Via Instapundit and/or Ed Driscoll, depending on how you look at it.

Moe Lane (crosspost)

*Yes, that particular attitude is a lot like the perennial progressive desire to hold firearms manufacturers liable for crimes committed that involve guns.  What, did you think that that particular fetish went away for Vermont progressives, simply because they live in a state that prides itself on its responsible, common-sense open gun laws?

**No, really.  There was a Supreme Court case about that, remember? Halbig v. Burrell. 5-4 ruling establishing that the Commerce Clause does not extend to forcing people into engaging in economic activity.  I’ve always said that the Democrats were going to regret losing that more than they’d enjoy keeping the mandate for a few more years.

***This would be the point where somebody accuses me of being a paid shill for Big Frankenfoods.  To which my response would be Wait, do they actually pay? Do you have a good contact number for somebody who could set that up? – Because I love getting paid to write things that I would have, anyway. After that, I’d offer the accuser a grilled-cheese sandwich and a beer, then laugh when he took it and never tell him why.
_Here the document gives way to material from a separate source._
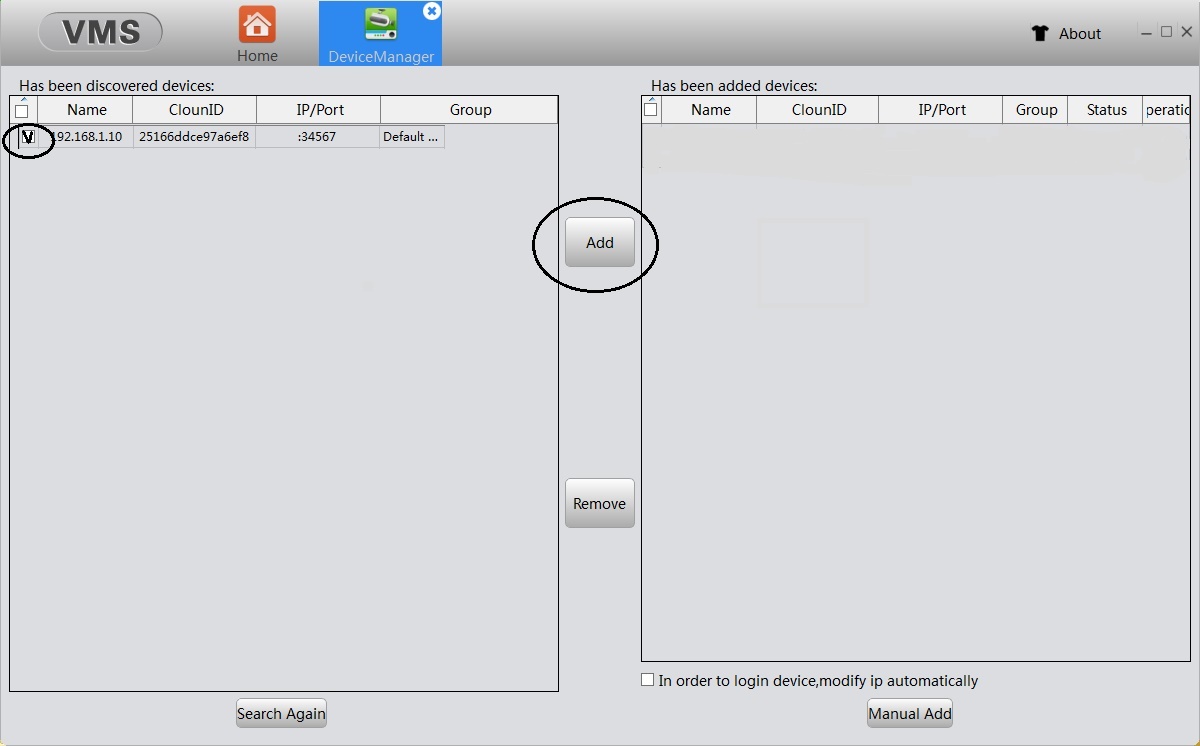
Task: Click the Add button
Action: click(x=599, y=242)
10 thoughts on “Vermont playing (organic, free-range) chicken with the grocery industry over GMOs.”

  1. Heck, I’d give him a “normal” (non-roundup ready) ear of corn. Or an apple. Or any type of tomato. And laugh, too. I’d then ask him or her if they know who Norman Borlaug was and what he did.

    1. I’m familiar with Norman, he did simply remarkable things .. but, last I checked, there’s significant space between hybridizing existing strains to optimize yield and splicing genes in from completely different organisms.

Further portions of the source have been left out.